Ne pouvant supporter dette intolérable situation, et incapable de la faire cesser par une détermination définitive, flottant, irrésolu, indécis, il songe à confier au pape toutes ses inquiétudes, et à le supplier de lui donner un conseil. Il mande le duc d'Uzeda, premier gentilhomme de sa chambre[27], et lui annonce qu'il a l'intention de l'envoyer à Rome en qualité d'ambassadeur ; et, comme le duc se récrie, objectant qu'il ne veut pas s'éloigner de sa personne : Ne savez-vous pas que je n'ai point d'enfant ? lui dit Charles II. Ne savez-vous pas que je puis mourir tous les jours ? Ne m'avez-vous pas tenu comme mort trois fois entre vos bras, et, enfin, ne voyez-vous pas que, pour le repos de mes sujets et de la monarchie entière, il faut que je songe à me donner un successeur ? C'est pour ce grand ouvrage, dont je dois répondre à Dieu et au monde entier, que je veux consulter le pape, et, comme ce projet doit être fort secret, j'ai jeté les yeux sur vous pour me servir dans une conjoncture si importante[28]. Il confie ensuite au duc la pensée, qui s'offre souvent à lui, de choisir pour successeur un des enfants du dauphin de France.
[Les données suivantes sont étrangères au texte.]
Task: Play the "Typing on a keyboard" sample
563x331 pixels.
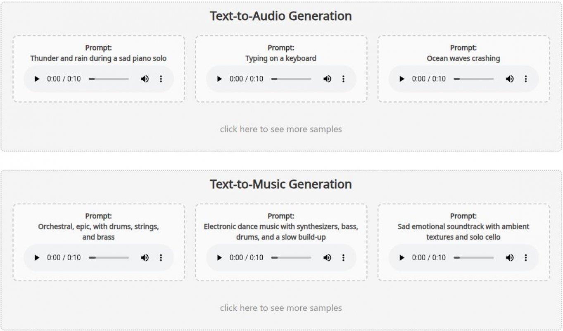Action: pyautogui.click(x=219, y=79)
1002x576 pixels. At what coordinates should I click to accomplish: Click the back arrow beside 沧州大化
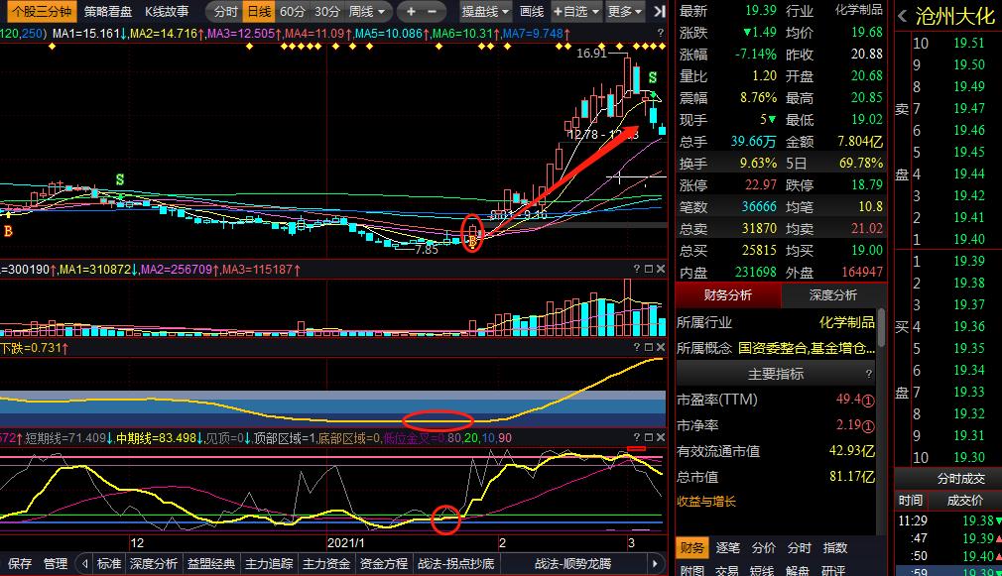coord(902,17)
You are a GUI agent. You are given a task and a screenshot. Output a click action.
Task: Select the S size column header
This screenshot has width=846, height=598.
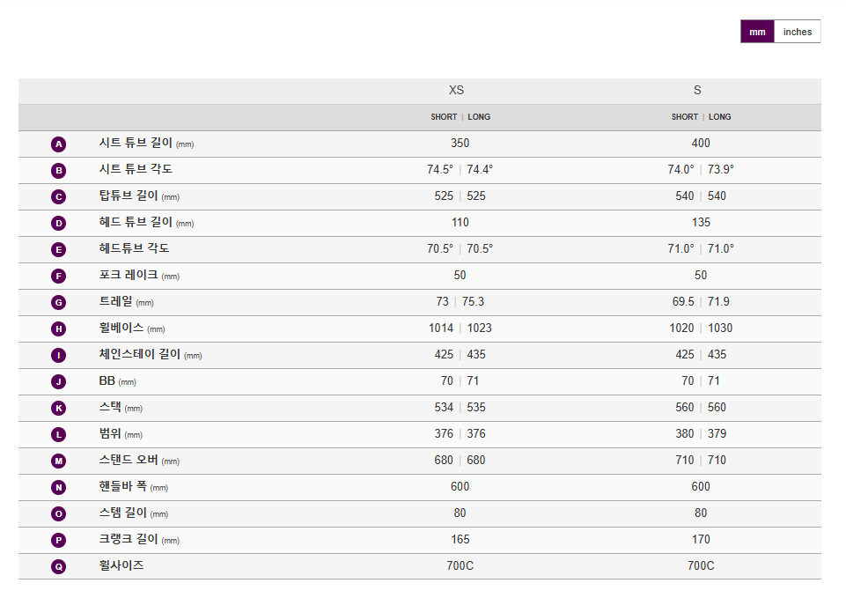(x=697, y=91)
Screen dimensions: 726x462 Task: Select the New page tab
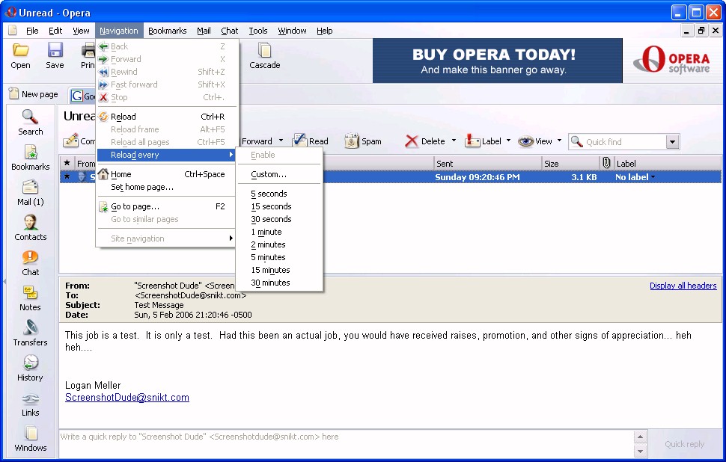point(34,95)
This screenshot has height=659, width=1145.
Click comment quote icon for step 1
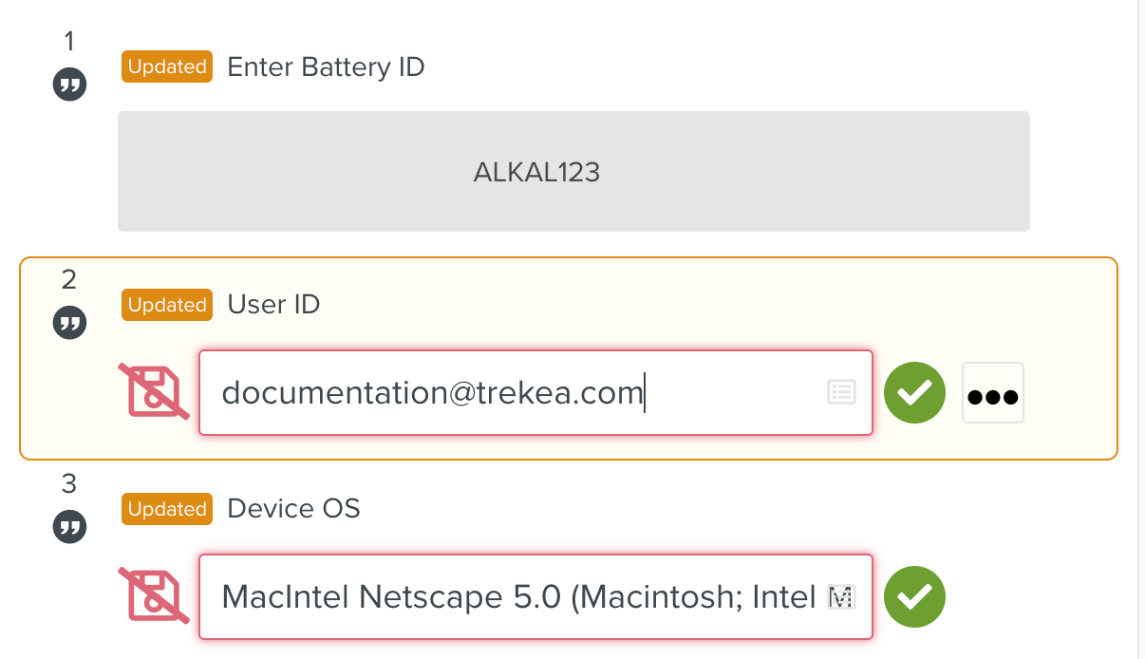point(69,85)
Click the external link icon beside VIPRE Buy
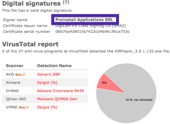The image size is (170, 124). click(x=27, y=107)
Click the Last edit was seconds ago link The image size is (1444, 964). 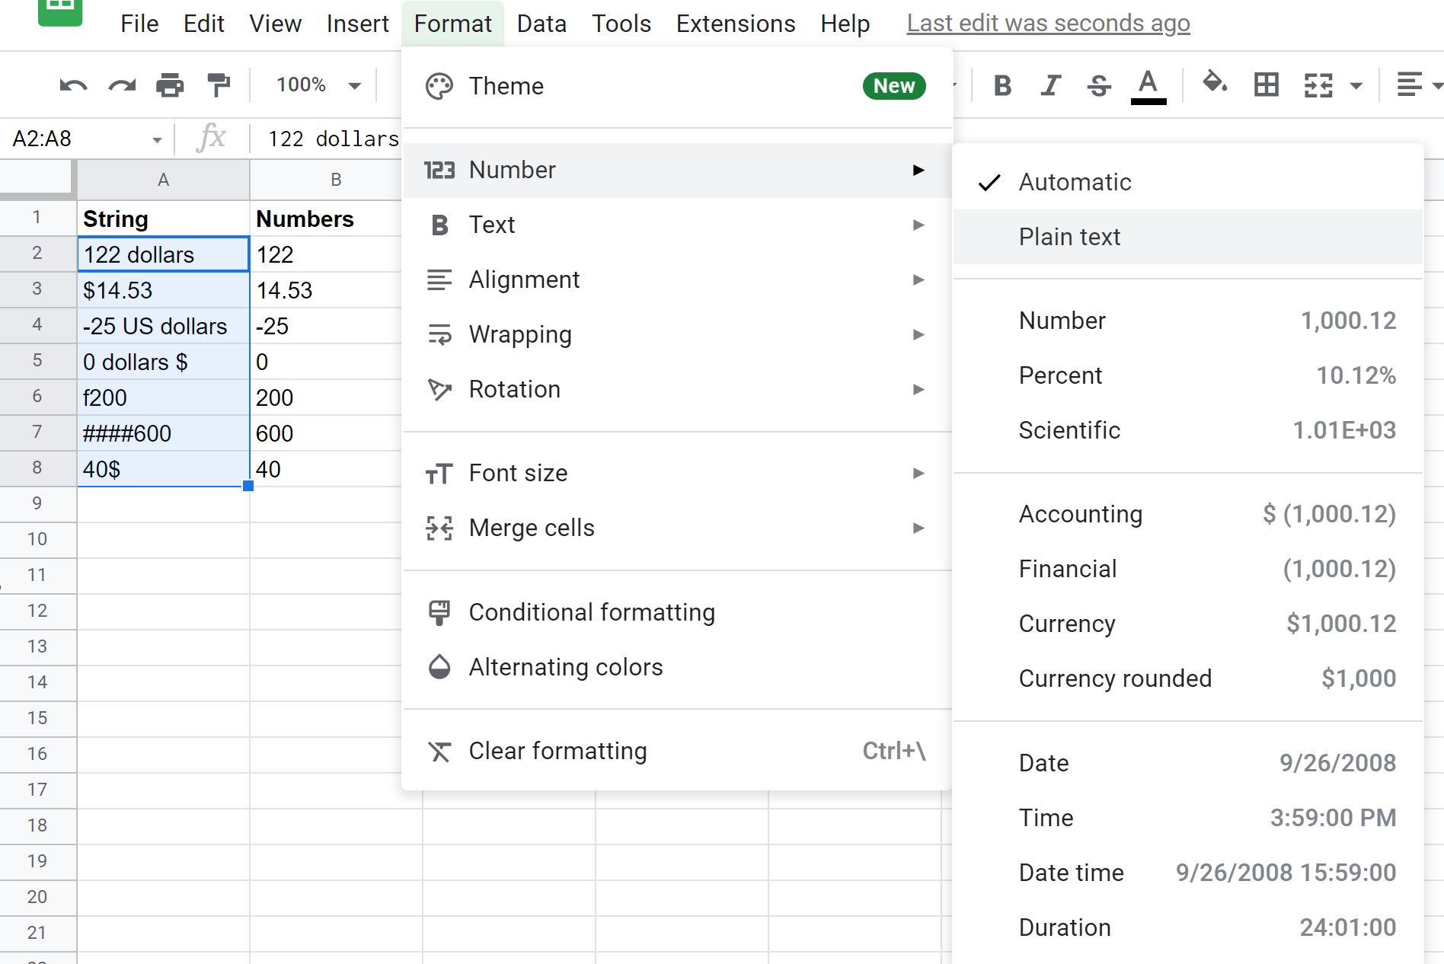point(1048,24)
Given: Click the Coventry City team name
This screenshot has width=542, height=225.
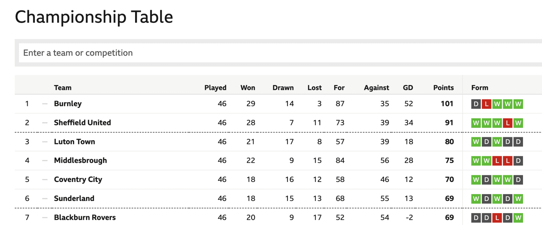Looking at the screenshot, I should pyautogui.click(x=78, y=180).

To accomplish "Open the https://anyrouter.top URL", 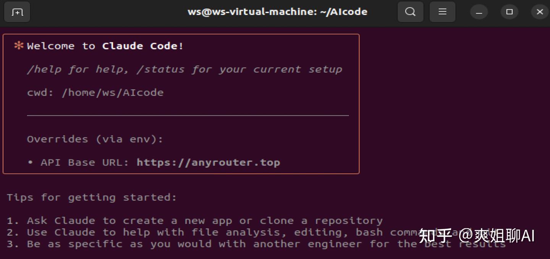I will click(208, 162).

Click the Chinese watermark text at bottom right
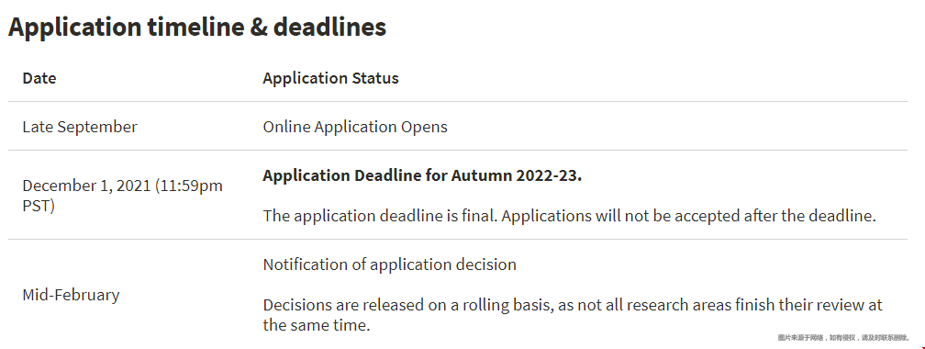point(843,338)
Mais il fait observer qu'il ne saurait prendre une telle résolution sans consulter le Saint-Siège pour lequel son dévouement est extrême, et qu'il désire supplier le pape de réunir quelques cardinaux afin de s'aider de leurs conseils dans une si grave affaire. Il termine cet entretien en protestant, avec toute l'énergie qui peut entrer dans cette âme sans force, de son profond attachement pour la maison impériale à laquelle l'unit étroitement une commune origine. Mais il ajoute aussitôt qu'il veut, avant tout, faire son salut, et pour cela recueillir et suivre l'opinion exacte du souverain pontife. Puis, après avoir recommandé au duc le secret le plus absolu, et lui avoir remis une lettre pour le pape, il le congédie.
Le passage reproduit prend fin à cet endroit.